Dataset rows
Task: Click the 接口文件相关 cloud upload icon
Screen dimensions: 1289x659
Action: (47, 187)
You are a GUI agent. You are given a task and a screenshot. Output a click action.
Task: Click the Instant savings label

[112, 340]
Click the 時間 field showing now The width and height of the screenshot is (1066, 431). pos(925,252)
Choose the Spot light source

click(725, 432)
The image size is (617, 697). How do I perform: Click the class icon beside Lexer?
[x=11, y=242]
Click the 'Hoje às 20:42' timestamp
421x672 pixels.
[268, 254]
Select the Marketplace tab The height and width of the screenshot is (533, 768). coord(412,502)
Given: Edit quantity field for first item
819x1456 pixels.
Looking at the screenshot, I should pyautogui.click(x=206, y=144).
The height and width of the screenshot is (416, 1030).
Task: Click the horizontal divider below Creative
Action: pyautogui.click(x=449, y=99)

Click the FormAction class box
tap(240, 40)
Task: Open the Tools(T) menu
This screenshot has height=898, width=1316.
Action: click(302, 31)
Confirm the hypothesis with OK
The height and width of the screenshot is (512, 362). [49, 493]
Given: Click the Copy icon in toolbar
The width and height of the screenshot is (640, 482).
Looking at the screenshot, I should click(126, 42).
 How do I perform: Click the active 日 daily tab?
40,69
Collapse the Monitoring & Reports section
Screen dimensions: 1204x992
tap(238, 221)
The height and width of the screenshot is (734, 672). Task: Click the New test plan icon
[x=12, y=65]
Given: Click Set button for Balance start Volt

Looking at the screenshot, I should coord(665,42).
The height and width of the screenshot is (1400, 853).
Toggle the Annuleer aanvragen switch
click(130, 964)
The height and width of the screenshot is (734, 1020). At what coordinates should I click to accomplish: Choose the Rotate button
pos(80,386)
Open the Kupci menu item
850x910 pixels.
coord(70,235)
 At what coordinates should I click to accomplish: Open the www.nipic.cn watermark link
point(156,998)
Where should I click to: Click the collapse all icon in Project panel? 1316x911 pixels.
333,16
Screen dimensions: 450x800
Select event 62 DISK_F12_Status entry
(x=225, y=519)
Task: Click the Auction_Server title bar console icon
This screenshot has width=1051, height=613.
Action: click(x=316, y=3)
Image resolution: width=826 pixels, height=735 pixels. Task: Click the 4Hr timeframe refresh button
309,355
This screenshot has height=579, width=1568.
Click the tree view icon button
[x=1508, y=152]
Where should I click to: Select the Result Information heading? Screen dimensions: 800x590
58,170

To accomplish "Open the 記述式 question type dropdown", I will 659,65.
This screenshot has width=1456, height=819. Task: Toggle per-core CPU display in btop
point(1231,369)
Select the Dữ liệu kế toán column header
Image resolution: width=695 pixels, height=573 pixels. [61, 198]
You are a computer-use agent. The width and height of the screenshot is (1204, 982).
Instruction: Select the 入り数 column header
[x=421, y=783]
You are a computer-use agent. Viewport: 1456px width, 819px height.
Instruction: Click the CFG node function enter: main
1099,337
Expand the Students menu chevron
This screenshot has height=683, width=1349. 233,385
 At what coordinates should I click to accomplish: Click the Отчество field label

#### Requirement
Convert all the rows above into a JSON array of strings, one string per line, and omit any blank lines.

#### Result of the task
[
  "Task: Click the 接口文件相关 cloud upload icon",
  "Screen dimensions: 1289x659",
  "Action: (47, 187)",
  "You are a GUI agent. You are given a task and a screenshot. Output a click action.",
  "Task: Click the Instant savings label",
  "[112, 340]",
  "Click the 時間 field showing now The width and height of the screenshot is (1066, 431). pos(925,252)",
  "Choose the Spot light source",
  "click(725, 432)",
  "The image size is (617, 697). How do I perform: Click the class icon beside Lexer?",
  "[x=11, y=242]",
  "Click the 'Hoje às 20:42' timestamp",
  "421x672 pixels.",
  "[268, 254]",
  "Select the Marketplace tab The height and width of the screenshot is (533, 768). coord(412,502)",
  "Given: Edit quantity field for first item",
  "819x1456 pixels.",
  "Looking at the screenshot, I should pyautogui.click(x=206, y=144).",
  "The height and width of the screenshot is (416, 1030).",
  "Task: Click the horizontal divider below Creative",
  "Action: pyautogui.click(x=449, y=99)",
  "Click the FormAction class box",
  "tap(240, 40)",
  "Task: Open the Tools(T) menu",
  "This screenshot has height=898, width=1316.",
  "Action: click(302, 31)",
  "Confirm the hypothesis with OK",
  "The height and width of the screenshot is (512, 362). [49, 493]",
  "Given: Click the Copy icon in toolbar",
  "The width and height of the screenshot is (640, 482).",
  "Looking at the screenshot, I should click(126, 42).",
  " How do I perform: Click the active 日 daily tab?",
  "40,69",
  "Collapse the Monitoring & Reports section",
  "Screen dimensions: 1204x992",
  "tap(238, 221)",
  "The height and width of the screenshot is (734, 672). Task: Click the New test plan icon",
  "[x=12, y=65]",
  "Given: Click Set button for Balance start Volt",
  "Looking at the screenshot, I should coord(665,42).",
  "The height and width of the screenshot is (1400, 853).",
  "Toggle the Annuleer aanvragen switch",
  "click(130, 964)",
  "The height and width of the screenshot is (734, 1020). At what coordinates should I click to accomplish: Choose the Rotate button",
  "pos(80,386)",
  "Open the Kupci menu item",
  "850x910 pixels.",
  "coord(70,235)",
  " At what coordinates should I click to accomplish: Open the www.nipic.cn watermark link",
  "point(156,998)",
  "Where should I click to: Click the collapse all icon in Project panel? 1316x911 pixels.",
  "333,16",
  "Screen dimensions: 450x800",
  "Select event 62 DISK_F12_Status entry",
  "(x=225, y=519)",
  "Task: Click the Auction_Server title bar console icon",
  "This screenshot has width=1051, height=613.",
  "Action: click(x=316, y=3)",
  "Image resolution: width=826 pixels, height=735 pixels. Task: Click the 4Hr timeframe refresh button",
  "309,355",
  "This screenshot has height=579, width=1568.",
  "Click the tree view icon button",
  "[x=1508, y=152]",
  "Where should I click to: Select the Result Information heading? Screen dimensions: 800x590",
  "58,170",
  "To accomplish \"Open the 記述式 question type dropdown\", I will 659,65.",
  "This screenshot has width=1456, height=819. Task: Toggle per-core CPU display in btop",
  "point(1231,369)",
  "Select the Dữ liệu kế toán column header",
  "Image resolution: width=695 pixels, height=573 pixels. [61, 198]",
  "You are a computer-use agent. The width and height of the screenshot is (1204, 982).",
  "Instruction: Select the 入り数 column header",
  "[x=421, y=783]",
  "You are a computer-use agent. Viewport: 1456px width, 819px height.",
  "Instruction: Click the CFG node function enter: main",
  "1099,337",
  "Expand the Students menu chevron",
  "This screenshot has height=683, width=1349. 233,385",
  " At what coordinates should I click to accomplish: Click the Отчество field label"
]